_Stored data entries_
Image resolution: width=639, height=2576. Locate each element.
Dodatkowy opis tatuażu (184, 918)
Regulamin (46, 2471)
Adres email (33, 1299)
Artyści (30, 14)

_PROBLEM_
Answer with the exact lines running from the one that contains "Dodatkowy opis tatuażu (184, 918)" through the last line of the data. Include no other line.

_WRITTEN ANSWER_
Dodatkowy opis tatuażu (184, 918)
Regulamin (46, 2471)
Adres email (33, 1299)
Artyści (30, 14)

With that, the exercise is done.